3. The structure for opening an energy-saving and waterproof building according to claim 2, characterized in that: The bearing plate (4) is provided with a first arc plate (44) and a second arc plate (45). The first arc plate (44) and the second arc plate (45) are located in the water collection tank (41) and on both sides of the flip plate (6). When the opening fan (1) is not open, the first arc plate (44), the second arc plate (45) and the flip plate (6) separate the upper and lower spaces of the water collection tank (41).

4. The structure for opening an energy-saving and waterproof building according to claim 1, characterized in that: The edge guard (121) is fixed with a protrusion (33) on the side near the glass (11), and a positioning rod (31) is fixed on the side wall of the connecting plate (3) facing the glass (11). A positioning block (32) is fixed on the end of the positioning rod (31) near the glass (11). Along the direction away from the glass (11), the positioning block (32) and the protrusion (33) limit each other. At this time, the end of the connecting plate (3) away from the bearing plate (4) abuts against the glass (11), and the end of the bearing plate (4) away from the connecting plate (3) abuts against the outer wall of the edge guard (121). The edge guard (121), the connecting plate (3) and the bearing plate (4) are triangular in shape. The positioning rod (31) has elastic deformation capability.

5. The structure for opening an energy-saving and waterproof building according to claim 1, characterized in that: The sensing component (5) includes a pressure sensor (51), a buoyancy ball (52) and a plug (53). The bottom of the water collection tank (41) is provided with a slot (411). The pressure sensor (51) is fixed to the bottom of the slot (411). One end of the plug (53) is inserted into the slot (411) and abuts against the pressure sensor (51). The other end is fixedly connected to the buoyancy ball (52). The buoyancy ball (52) is located outside the slot (411).

6. The structure for opening an energy-saving and waterproof building according to claim 5, characterized in that: The buoyancy ball (52) is hollow inside.
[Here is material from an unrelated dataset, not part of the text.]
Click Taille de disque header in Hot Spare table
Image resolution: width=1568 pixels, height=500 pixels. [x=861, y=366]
7. The structure for opening an energy-saving and waterproof building according to claim 2, characterized in that: The sensing component (5) includes a water immersion sensor (54) and a sponge (55). Both the sponge (55) and the water immersion sensor (54) are fixed on the side wall of the flap (6) facing the bottom of the water collection tank (41). The sponge (55) surrounds the water immersion sensor (54) and there is a distance between the sponge (55) and the water immersion sensor (54). The sensing component (5) is fixed at the center of the flap (6). The flap (6) can remain horizontal when it is stationary.
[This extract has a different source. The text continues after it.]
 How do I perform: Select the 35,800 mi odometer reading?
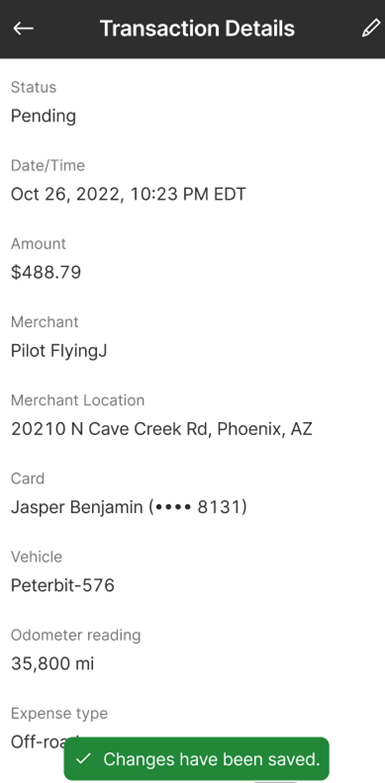click(52, 664)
8. The structure for opening an energy-saving and waterproof building according to claim 7, characterized in that: The flap (6) has a groove (61) on the side wall facing the bottom of the water collection tank (41). The groove (61) is located at the center of the flap (6). The sensing component (5) is located in the groove (61). A ring is fixed on the flap (6) and the ring is wrapped around the outside of the groove (61).

9. The structure for opening an energy-saving and waterproof building according to claim 1, characterized in that: There is a gap between the edge protector (121) and the inner liner (122). A glass support (8) and a heat insulation strip (7) are fixed between the edge protector (121) and the inner liner (122). The glass support (8) is used to support the glass (11). The heat insulation strip (7) is located below the glass support (8). One end of the heat insulation strip (7) is fixedly connected to the edge protector (121), and the other end is fixedly connected to the inner liner (122).